▸ **PROVIDED ENTRIES**:
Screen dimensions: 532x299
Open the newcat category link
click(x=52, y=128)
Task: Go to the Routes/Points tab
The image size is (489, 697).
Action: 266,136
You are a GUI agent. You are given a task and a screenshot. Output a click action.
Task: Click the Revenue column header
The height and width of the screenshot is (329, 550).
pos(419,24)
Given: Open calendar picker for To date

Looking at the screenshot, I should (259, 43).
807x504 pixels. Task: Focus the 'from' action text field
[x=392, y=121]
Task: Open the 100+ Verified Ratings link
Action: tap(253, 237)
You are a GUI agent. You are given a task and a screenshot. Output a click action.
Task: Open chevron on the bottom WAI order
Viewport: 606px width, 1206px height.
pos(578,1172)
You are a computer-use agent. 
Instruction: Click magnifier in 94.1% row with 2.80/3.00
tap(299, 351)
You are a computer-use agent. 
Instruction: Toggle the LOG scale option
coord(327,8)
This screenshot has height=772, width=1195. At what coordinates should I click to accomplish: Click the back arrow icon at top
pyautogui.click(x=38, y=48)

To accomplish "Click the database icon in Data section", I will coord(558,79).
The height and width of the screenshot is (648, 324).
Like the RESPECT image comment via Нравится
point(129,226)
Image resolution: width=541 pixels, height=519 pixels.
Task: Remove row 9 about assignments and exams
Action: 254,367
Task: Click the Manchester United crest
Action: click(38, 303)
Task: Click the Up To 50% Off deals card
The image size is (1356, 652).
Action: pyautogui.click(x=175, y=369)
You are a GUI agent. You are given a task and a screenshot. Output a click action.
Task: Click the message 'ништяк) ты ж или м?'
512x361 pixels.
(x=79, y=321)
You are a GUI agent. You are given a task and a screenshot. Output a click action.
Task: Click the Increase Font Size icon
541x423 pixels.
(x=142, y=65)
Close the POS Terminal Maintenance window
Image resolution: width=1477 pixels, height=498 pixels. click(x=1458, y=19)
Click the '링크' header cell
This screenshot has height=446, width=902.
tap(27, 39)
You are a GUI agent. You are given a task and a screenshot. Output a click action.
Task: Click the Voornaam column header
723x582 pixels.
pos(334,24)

▸ **TASK GOAL**: All of the material should be duplicated exactly.

▸ **TASK RESPONSE**:
Screen dimensions: 532x299
Open the newcat category link
click(x=52, y=128)
Task: Go to the Routes/Points tab
The image size is (489, 697).
Action: 266,136
You are a GUI agent. You are given a task and a screenshot. Output a click action.
Task: Click the Revenue column header
The height and width of the screenshot is (329, 550).
pos(419,24)
Given: Open calendar picker for To date

Looking at the screenshot, I should (259, 43).
807x504 pixels. Task: Focus the 'from' action text field
[x=392, y=121]
Task: Open the 100+ Verified Ratings link
Action: tap(253, 237)
You are a GUI agent. You are given a task and a screenshot. Output a click action.
Task: Open chevron on the bottom WAI order
Viewport: 606px width, 1206px height.
pos(578,1172)
You are a computer-use agent. 
Instruction: Click magnifier in 94.1% row with 2.80/3.00
tap(299, 351)
You are a computer-use agent. 
Instruction: Toggle the LOG scale option
coord(327,8)
This screenshot has height=772, width=1195. At what coordinates should I click to accomplish: Click the back arrow icon at top
pyautogui.click(x=38, y=48)

To accomplish "Click the database icon in Data section", I will coord(558,79).
The height and width of the screenshot is (648, 324).
Like the RESPECT image comment via Нравится
point(129,226)
Image resolution: width=541 pixels, height=519 pixels.
Task: Remove row 9 about assignments and exams
Action: 254,367
Task: Click the Manchester United crest
Action: click(38, 303)
Task: Click the Up To 50% Off deals card
The image size is (1356, 652).
Action: pyautogui.click(x=175, y=369)
You are a GUI agent. You are given a task and a screenshot. Output a click action.
Task: Click the message 'ништяк) ты ж или м?'
512x361 pixels.
(x=79, y=321)
You are a GUI agent. You are given a task and a screenshot. Output a click action.
Task: Click the Increase Font Size icon
541x423 pixels.
(x=142, y=65)
Close the POS Terminal Maintenance window
Image resolution: width=1477 pixels, height=498 pixels. click(x=1458, y=19)
Click the '링크' header cell
This screenshot has height=446, width=902.
tap(27, 39)
You are a GUI agent. You are given a task and a screenshot. Output a click action.
Task: Click the Voornaam column header
723x582 pixels.
pos(334,24)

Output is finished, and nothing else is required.